La boucle sera alors bouclée, et on pourra rêver aux progrès qu’aurait pu faire l’économie si les meilleurs esprits qui s’y sont consacrés ne s’étaient pas laissé égarer par Walras et ses émules.

4 commentaires:

  1. Très bon article M. Dréan !

    Une remarque cependant : ce n'est pas la nécessité de quantifier qui fonde la modélisation, mais le caractère pratique des maths. C'est un langage ; il permet en tant que tel de simplifier l'exposition des idées et d'éviter la rhétorique que peut recéler l'utilisation du langage courant.
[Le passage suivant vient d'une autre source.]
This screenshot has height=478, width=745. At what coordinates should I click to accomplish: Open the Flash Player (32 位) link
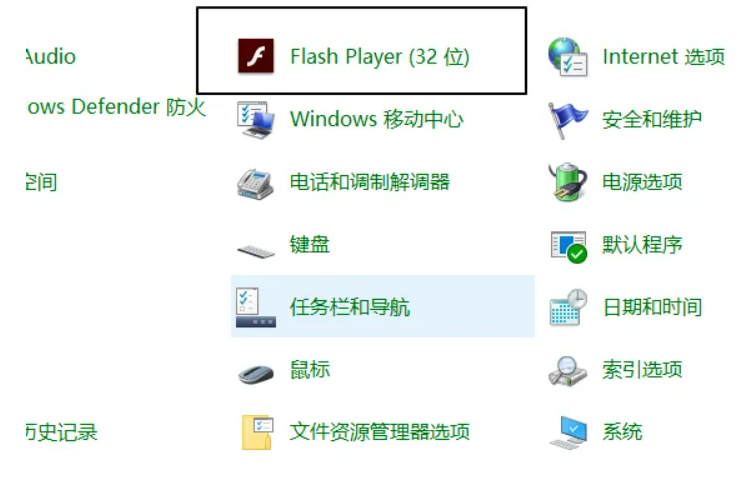coord(380,57)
    Je cite Jean-Edouard Colliard du blog mafeco :

    "La justification à la mode de l’usage des mathématiques dans l’économie théorique est qu’il permet de s’assurer que l’on ne se contredit pas . Mais, que l’on parle français ou mathématique, il reste un moyen très simple de ne pas se contredire : c’est de ne pas envisager les arguments qui ne vont pas dans votre sens (comme dans notre deuxième modèle). Les mathématiques ne garantissent aucunement qu’on ne laisse pas exogène un aspect du problème qui devrait être pris en compte, elles ne sont pas non plus un critère de scientificité. Elles sont juste (parfois) pratiques."

    RépondreSupprimer
  2. Ce qui fonde le rejet des mathématiques par les classiques et les autrichiens est beaucoup plus profond : c'est que les lois fondamentales de l'économie ne peuvent pas prendre la forme de relations numériquement exactes entre des grandeurs quanfifiables. Et en utilisant quand même les maths, on fait nécessairement des hypothèses (généralement implicites) contraires à la nature même des phénomènes économiques.

    Sinon, je suis assez d'accord avec votre citation de J-E. Mais si les maths ne sont qu'un langage commode, ça ne peut être qu'un instrument de communication entre gens compétents en mathématiques, certainement pas un instrument de communication générale et encore moins un moyen de démonstration.

    Et je crains que la position mesurée de J-E ne soit plutôt minoritaire chez les économistes.

    RépondreSupprimer
  3. Pourriez-vous, s'il vous plait, m'indiquer quelles sont les hypothèses contraires à la nature des phénomènes économiques que l'on fait lorsque l'on utilise les maths ?
    Car, me semble-t-il, dire "la dérivée de la fonction d'utilité par rapport à X1 est négative donc l'utilité marginale de x1 est décroissante" renferme fondamentalement le même message que "à mesure qu'augmente la quantité de bien x1 dont dispose l'agent, il alloue ces quantités à des fins jugées moins importantes sur son échelle de valeur". Il me semble qu’il n’y a pas dans la première proposition "de relations numériquement exactes entre des grandeurs quantifiables" ; l’utilité étant chez les néoclassiques une grandeur ordinale et non point cardinale.

    RépondreSupprimer
  4. Fastoche!

    Le simple fait de parler de dérivée implique l'hypothèse qu'on a affaire à des fonctions dérivables, donc ici que l'utilité d'un bien peut être représentée par une fonction continue et dérivable de la quantité. Plus généralement, l'hypothèse de continuité (mais pas celle de dérivabilité) est implicite dès qu'on parle d'intersections de courbes, en particulier de racines d'une équation (abscisses des intersections avec l'axe des X).

    Plus profondément encore, la théorie néoclassique du consommateur postule que celui-ci dispose de fonctions d'utilité (ou de courbes d'indifférence selon les écoles) qui existent ex ante avant qu'il fasse ses choix, et postule aussi plus ou moins implicitement qu'elles sont stables dans le temps. Même Samuelson a critiqué cette hypothèse avec sa théorie des préférences révélées.

    Aucune de ces hypothèses n'est nécessaire pour la formulation "à mesure qu'augmente la quantité de bien x1 dont dispose l'agent, il alloue ces quantités à des fins jugées moins importantes sur son échelle de valeur". Et bien sûr, aucune n'est vérifiée dans la réalité.